Of course, the evocation of feeling, on its own, is no indicator of merit. Nor are the most powerful responses always elicited in intense personal communion with a work of art. If the ability to touch large numbers of people were the principal measure of aesthetic value, then Leni Riefenstahl’s Triumph of the Will would suggest that Hitler’s architect, Albert Speer, was the greatest artist of the last century, and that his design for the Nuremberg Rally was his masterpiece.
What I understood when I watched the film documentary of “The Artist is Present” was not only what Marina Abramović had attempted and accomplished—but what her audience had so desperately wanted and found when they faced her, in an uncomfortable chair.

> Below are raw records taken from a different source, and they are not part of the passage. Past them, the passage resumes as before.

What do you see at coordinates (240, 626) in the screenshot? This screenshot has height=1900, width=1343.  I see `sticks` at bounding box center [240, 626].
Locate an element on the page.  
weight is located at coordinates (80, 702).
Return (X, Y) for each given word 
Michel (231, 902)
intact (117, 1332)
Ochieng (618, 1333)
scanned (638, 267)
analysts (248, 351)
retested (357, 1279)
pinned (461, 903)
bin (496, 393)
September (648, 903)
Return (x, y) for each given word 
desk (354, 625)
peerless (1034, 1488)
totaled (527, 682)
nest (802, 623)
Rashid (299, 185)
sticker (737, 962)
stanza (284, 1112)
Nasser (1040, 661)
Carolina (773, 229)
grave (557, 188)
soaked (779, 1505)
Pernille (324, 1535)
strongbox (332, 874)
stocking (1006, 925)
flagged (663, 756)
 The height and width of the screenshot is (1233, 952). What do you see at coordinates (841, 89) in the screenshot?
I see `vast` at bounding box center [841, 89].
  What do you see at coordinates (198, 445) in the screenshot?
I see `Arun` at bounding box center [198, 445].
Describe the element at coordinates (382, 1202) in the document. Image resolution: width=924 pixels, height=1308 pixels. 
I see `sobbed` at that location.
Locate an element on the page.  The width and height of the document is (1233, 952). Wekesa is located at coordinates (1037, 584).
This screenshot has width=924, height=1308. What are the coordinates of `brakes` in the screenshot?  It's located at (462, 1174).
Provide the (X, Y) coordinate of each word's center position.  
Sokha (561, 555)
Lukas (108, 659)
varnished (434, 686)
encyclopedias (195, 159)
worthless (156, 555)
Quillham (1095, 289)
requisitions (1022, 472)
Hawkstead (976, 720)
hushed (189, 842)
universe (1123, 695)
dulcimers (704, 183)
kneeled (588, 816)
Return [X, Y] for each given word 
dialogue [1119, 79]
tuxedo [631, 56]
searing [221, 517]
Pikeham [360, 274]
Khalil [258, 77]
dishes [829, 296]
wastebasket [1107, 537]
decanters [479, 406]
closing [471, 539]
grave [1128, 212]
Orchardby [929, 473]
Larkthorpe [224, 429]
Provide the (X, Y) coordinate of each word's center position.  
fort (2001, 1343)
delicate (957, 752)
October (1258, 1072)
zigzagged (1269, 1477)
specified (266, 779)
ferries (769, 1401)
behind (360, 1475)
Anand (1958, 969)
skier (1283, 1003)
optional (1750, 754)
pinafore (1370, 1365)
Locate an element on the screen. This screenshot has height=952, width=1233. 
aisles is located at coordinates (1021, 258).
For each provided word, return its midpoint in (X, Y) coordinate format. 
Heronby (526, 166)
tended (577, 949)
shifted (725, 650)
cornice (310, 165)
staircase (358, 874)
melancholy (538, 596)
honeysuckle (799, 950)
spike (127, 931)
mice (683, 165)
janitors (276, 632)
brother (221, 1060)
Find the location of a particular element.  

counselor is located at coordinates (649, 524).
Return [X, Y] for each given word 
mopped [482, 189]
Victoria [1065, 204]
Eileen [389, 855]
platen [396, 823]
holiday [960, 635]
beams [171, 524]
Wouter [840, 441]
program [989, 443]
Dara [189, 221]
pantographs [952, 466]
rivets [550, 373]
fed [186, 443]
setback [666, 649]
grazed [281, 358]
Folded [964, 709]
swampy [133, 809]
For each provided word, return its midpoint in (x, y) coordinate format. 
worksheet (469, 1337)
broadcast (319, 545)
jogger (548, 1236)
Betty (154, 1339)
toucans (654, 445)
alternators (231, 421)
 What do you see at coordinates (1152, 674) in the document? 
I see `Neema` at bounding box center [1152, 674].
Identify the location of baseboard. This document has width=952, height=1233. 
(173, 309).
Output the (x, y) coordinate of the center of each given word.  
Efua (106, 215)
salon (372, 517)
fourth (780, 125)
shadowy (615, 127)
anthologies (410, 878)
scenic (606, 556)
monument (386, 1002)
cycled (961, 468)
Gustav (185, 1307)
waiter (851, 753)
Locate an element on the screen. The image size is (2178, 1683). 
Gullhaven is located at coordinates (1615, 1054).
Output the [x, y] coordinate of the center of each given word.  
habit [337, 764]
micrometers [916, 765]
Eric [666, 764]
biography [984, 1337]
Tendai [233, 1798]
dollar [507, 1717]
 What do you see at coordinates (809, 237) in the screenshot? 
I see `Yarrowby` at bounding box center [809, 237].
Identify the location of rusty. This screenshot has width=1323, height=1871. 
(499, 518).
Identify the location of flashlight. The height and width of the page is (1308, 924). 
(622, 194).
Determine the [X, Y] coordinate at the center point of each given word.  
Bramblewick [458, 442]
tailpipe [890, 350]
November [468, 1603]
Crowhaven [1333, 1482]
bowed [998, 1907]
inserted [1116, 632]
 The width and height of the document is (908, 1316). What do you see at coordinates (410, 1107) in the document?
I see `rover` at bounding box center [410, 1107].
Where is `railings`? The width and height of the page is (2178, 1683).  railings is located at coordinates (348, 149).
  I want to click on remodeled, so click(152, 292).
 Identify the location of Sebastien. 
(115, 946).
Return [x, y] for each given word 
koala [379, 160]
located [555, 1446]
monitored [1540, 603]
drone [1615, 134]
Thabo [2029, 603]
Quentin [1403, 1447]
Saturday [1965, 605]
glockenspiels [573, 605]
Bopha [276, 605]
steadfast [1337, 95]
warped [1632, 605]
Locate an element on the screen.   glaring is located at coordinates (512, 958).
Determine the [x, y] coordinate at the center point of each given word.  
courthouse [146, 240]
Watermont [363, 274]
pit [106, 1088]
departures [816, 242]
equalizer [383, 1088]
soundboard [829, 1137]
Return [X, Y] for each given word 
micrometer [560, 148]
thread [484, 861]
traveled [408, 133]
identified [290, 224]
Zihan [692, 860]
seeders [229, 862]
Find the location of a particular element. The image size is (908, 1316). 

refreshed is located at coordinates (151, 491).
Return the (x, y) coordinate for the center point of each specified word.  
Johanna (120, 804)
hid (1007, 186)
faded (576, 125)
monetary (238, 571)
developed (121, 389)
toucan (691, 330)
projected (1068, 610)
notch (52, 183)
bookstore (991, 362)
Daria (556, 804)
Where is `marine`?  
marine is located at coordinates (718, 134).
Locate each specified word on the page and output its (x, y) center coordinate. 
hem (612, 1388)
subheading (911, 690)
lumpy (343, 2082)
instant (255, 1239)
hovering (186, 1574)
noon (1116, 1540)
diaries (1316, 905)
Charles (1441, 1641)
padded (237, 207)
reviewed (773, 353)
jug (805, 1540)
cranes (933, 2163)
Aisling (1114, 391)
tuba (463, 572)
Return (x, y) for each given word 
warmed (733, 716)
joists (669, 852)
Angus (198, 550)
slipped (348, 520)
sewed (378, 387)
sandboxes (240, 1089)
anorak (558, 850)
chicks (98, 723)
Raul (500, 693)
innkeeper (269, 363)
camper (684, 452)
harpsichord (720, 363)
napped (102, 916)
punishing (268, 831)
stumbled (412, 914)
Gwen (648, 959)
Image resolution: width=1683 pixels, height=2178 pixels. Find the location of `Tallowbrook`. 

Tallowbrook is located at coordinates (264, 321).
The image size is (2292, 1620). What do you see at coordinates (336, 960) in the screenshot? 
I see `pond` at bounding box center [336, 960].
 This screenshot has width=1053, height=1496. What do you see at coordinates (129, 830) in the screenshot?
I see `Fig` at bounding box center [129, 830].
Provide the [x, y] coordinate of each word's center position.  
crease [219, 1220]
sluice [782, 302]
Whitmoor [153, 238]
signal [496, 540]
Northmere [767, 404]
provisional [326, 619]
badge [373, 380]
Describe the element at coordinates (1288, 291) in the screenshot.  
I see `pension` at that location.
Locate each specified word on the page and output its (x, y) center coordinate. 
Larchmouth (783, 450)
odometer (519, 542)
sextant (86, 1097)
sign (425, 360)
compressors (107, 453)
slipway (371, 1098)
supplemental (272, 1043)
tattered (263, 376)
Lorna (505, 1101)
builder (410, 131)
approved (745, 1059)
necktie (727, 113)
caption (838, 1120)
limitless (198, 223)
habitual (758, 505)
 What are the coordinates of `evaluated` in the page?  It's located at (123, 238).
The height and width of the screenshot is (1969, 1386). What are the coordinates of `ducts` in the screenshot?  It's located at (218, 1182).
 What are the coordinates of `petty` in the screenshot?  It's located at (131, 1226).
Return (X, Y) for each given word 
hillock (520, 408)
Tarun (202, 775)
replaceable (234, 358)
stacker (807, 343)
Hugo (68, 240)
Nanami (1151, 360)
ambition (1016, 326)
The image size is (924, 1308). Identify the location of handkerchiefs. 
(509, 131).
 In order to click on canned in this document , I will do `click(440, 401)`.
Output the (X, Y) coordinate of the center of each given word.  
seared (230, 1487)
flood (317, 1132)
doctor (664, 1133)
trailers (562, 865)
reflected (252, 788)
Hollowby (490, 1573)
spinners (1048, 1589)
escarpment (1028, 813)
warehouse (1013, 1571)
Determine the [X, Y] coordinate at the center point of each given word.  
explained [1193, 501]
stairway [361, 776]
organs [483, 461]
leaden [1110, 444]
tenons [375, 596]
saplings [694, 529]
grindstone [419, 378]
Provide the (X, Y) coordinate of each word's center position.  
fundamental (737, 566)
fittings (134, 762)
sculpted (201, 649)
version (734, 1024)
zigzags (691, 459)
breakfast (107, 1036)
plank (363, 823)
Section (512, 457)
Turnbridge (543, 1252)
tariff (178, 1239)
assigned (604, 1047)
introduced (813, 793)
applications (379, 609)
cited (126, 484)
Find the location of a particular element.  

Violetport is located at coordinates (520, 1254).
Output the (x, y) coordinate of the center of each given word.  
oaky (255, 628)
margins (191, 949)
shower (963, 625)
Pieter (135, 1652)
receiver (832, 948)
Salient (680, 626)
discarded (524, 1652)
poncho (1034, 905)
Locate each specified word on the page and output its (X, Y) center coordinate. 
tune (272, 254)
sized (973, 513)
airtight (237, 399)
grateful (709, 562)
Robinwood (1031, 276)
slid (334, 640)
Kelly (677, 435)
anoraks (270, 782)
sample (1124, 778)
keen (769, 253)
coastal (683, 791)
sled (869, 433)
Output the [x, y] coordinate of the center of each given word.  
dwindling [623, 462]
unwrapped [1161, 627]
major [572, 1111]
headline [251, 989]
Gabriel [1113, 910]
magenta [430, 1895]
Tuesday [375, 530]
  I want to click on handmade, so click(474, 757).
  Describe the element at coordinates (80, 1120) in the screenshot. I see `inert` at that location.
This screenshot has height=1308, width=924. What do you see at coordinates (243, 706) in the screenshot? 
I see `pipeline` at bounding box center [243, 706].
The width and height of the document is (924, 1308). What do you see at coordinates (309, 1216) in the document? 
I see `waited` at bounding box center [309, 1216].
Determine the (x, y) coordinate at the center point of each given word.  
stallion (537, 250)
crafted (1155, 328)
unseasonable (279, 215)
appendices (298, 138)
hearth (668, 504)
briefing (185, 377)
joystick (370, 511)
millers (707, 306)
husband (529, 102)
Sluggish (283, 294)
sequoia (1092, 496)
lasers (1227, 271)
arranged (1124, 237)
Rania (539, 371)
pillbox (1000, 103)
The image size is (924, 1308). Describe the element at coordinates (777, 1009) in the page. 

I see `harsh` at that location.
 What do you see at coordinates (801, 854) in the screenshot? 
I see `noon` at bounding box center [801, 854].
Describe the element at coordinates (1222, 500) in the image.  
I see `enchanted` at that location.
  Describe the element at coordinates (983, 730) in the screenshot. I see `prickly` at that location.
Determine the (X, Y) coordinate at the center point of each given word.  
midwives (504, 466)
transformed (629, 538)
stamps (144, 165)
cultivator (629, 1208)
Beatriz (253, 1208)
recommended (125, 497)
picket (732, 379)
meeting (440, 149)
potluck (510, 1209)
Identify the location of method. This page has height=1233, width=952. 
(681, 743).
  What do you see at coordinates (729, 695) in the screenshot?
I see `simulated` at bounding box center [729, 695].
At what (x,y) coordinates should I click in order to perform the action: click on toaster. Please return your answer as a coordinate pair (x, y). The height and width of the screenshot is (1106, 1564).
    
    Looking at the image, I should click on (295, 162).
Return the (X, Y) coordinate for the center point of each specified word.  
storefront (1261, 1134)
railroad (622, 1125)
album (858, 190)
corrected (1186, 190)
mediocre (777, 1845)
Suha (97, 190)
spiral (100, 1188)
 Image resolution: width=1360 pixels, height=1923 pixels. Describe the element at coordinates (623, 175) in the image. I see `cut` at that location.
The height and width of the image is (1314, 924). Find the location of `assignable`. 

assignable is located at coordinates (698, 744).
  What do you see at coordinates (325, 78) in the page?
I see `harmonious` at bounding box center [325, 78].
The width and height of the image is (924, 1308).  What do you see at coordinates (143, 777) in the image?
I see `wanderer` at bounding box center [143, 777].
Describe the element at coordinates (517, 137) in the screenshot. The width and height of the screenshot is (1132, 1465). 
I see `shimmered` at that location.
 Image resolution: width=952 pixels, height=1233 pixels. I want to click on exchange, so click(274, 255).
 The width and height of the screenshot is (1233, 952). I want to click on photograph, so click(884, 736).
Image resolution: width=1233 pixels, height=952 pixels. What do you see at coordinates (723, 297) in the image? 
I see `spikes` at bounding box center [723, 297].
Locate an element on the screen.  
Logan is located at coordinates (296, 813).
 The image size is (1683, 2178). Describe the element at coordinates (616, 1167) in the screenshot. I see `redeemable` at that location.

Some, it was clear, had traveled long distances to commune with the artist, though perhaps not as far, or so arduously, as those who tour Donald Judd’s converted army base in Marfa Texas, or those who visit the Great Salt Lake to see Robert Smithson’s Spiral Jetty.
Is what these art-lovers are seeking so different from what the pilgrims hoped to discover when they journeyed into the desert to distract St. Simon Stylites and St. Anthony from their meditations? Is it any wonder that so many sought a few minutes of transcendence by staring into the eyes of an artist whose sole mission, during those months, was to register their presence, to sit there, and look back?
The faithful who came to meditate on a fresco of Giotto’s or a painting by Caravaggio sought a personal experience of the divine, the feeling that they themselves were present, witnessing the mystery being represented, a miracle that was being enacted specially for them. At the MoMA show, the artist’s presence offered transcendence through communion and intimacy, in the privacy that Abramović was able to create in a crowded atrium. Watching the documentary, I thought: This is the moment in which we live. Alienated, unmoored, we seek our salvation, one by one, from the artist who brings us the comforting news: I see you. I weep when you weep. The mystery, and the miracle, is that you exist.
Matthew Akers’s documentary Marina Abramović: The Artist is Present is playing at selected theaters across the United States this fall.